Return verbatim the line containing "Instruction: Click the browser address bar" together with all lines that follow it, through the end of the records.
Source data Block Start
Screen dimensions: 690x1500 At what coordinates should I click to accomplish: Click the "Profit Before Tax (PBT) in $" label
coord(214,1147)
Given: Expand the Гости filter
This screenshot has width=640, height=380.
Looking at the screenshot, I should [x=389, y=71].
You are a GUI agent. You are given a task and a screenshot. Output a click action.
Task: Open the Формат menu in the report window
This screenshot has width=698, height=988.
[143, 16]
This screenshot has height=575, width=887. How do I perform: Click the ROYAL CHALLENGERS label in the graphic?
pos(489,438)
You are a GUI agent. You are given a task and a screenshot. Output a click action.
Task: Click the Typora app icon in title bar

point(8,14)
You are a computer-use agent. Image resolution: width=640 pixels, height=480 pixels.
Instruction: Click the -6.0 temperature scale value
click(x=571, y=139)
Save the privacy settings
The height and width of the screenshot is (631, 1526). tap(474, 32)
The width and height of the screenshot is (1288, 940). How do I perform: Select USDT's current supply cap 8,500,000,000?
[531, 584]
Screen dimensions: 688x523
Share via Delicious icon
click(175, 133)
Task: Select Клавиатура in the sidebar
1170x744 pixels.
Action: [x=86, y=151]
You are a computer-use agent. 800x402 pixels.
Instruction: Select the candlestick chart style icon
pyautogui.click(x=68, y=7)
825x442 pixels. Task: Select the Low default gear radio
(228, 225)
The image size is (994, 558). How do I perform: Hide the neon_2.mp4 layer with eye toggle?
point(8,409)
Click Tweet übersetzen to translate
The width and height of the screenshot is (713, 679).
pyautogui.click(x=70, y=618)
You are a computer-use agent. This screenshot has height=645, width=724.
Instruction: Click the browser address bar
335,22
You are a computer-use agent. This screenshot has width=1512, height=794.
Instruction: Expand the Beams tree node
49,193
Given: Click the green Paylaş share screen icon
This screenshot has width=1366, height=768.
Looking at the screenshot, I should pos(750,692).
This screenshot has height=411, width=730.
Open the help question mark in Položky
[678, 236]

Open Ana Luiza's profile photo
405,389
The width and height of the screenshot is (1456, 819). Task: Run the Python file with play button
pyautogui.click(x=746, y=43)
Source data Block End
§ Answer box
Instruction: Click the browser address bar
335,22
You are a computer-use agent. This screenshot has width=1512, height=794.
Instruction: Expand the Beams tree node
49,193
Given: Click the green Paylaş share screen icon
This screenshot has width=1366, height=768.
Looking at the screenshot, I should pos(750,692).
This screenshot has height=411, width=730.
Open the help question mark in Položky
[678, 236]

Open Ana Luiza's profile photo
405,389
The width and height of the screenshot is (1456, 819). Task: Run the Python file with play button
pyautogui.click(x=746, y=43)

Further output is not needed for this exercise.